Many thanks Bhante. :anjali:

Re: Labyrinths and Mazes

Posted: Tue May 15, 2018 5:18 pm
by binocular
Sam Vara wrote: Tue May 15, 2018 10:27 amDoes anyone know of any references (Sutta, commentarial, or modern) to labyrinths or mazes within Buddhism?
I'm sorry, I can't remember the exact Dhamma talks where he mentions it, but Thanissaro Bhikkhu once mentions something to the effect that when one walks the path, it sometimes seems to be all over the place, with no clear goal, but that later on, when one looks back, it all makes sense.

I was able to find this, though:
/.../
This view is based on a very simplistic understanding of fabricated reality, seeing causality as linear and totally predictable: X causes Y which causes Z and so on, with no effects turning around to condition their causes, and no possible way of using causality to escape from the causal network. However, one of the many things the Buddha discovered in the course of his awakening was that causality is not linear.
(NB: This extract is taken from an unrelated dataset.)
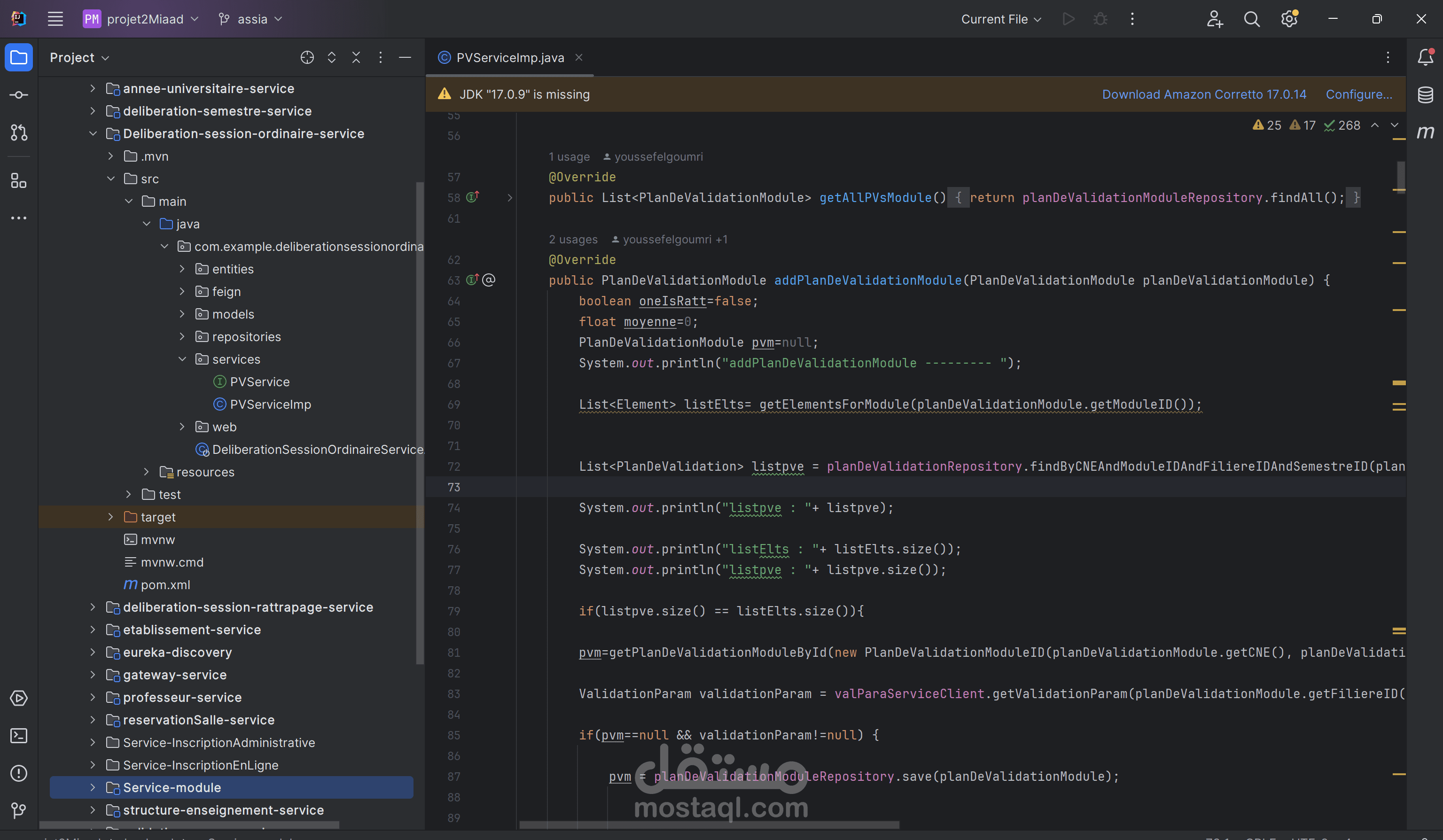The width and height of the screenshot is (1443, 840).
Task: Toggle the folded getAllPVsModule method body
Action: point(510,198)
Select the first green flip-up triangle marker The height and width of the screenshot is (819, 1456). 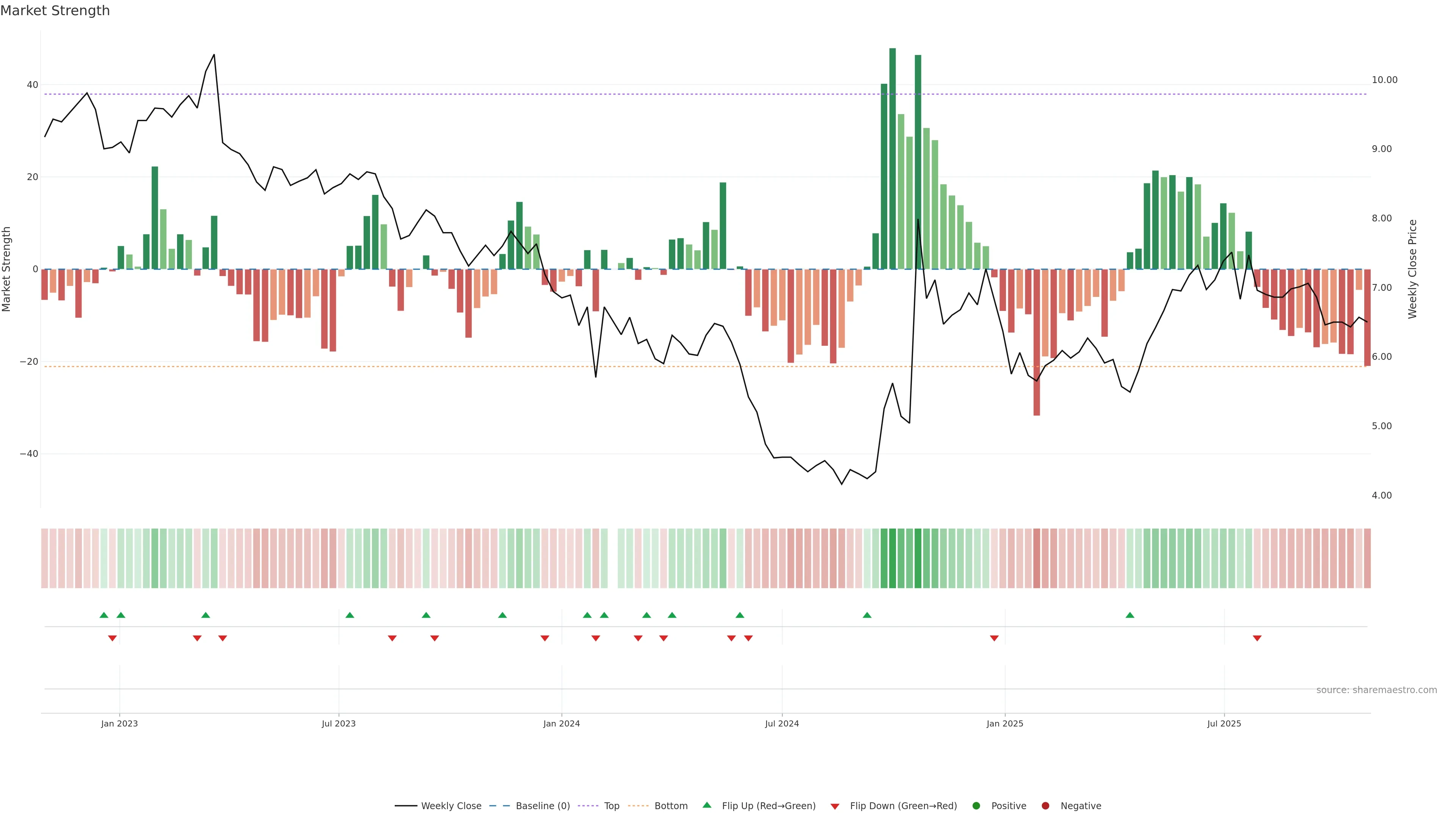coord(104,615)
The experience of the present is shaped both by actions in the present and by actions in the past. Actions in the present shape both the present and the future. The results of past and present actions continually interact. Thus there is always room for new input into the system, which gives scope for free will. There is also room for the many feedback loops that make experience so thoroughly complex, and that are so intriguingly described in chaos theory. Reality doesn't resemble a simple line or circle. It's more like the bizarre trajectories of a strange attractor or a Mandelbrot set.
/.../
https://www.accesstoinsight.org/lib/aut ... nance.html
And if you search ATI for "labyrinth" and "maze", there are some hits in the essays and descriptions of suttas.
Also, searching Dhammatalks.org for "trajectory" gives some interesting results.

And one more by Ven. Thanissaro: A thread out of the maze, from June 2006.

Re: Labyrinths and Mazes

Posted: Tue May 15, 2018 5:25 pm
by Sam Vara
binocular wrote: Tue May 15, 2018 5:18 pm
Sam Vara wrote: Tue May 15, 2018 10:27 amDoes anyone know of any references (Sutta, commentarial, or modern) to labyrinths or mazes within Buddhism?
I'm sorry, I can't remember the exact Dhamma talks where he mentions it, but Thanissaro Bhikkhu once mentions something to the effect that when one walks the path, it sometimes seems to be all over the place, with no clear goal, but that later on, when one looks back, it all makes sense.

I was able to find this, though:
/.../
This view is based on a very simplistic understanding of fabricated reality, seeing causality as linear and totally predictable: X causes Y which causes Z and so on, with no effects turning around to condition their causes, and no possible way of using causality to escape from the causal network. However, one of the many things the Buddha discovered in the course of his awakening was that causality is not linear. The experience of the present is shaped both by actions in the present and by actions in the past. Actions in the present shape both the present and the future. The results of past and present actions continually interact. Thus there is always room for new input into the system, which gives scope for free will. There is also room for the many feedback loops that make experience so thoroughly complex, and that are so intriguingly described in chaos theory. Reality doesn't resemble a simple line or circle. It's more like the bizarre trajectories of a strange attractor or a Mandelbrot set.
/.../
https://www.accesstoinsight.org/lib/aut ... nance.html
And if you search ATI for "labyrinth" and "maze", there are some hits in the essays and descriptions of suttas.
Many thanks binocular. Thanissaro's famous "feedback loops"!

I'll also have a look at ATI.

:anjali:

Re: Labyrinths and Mazes

Posted: Wed May 16, 2018 5:58 am
by Pseudobabble
Kamma is recursive, seems it could fit your bill, at least metaphorically.

Thanissaro has written a book on it: The Shape of Suffering.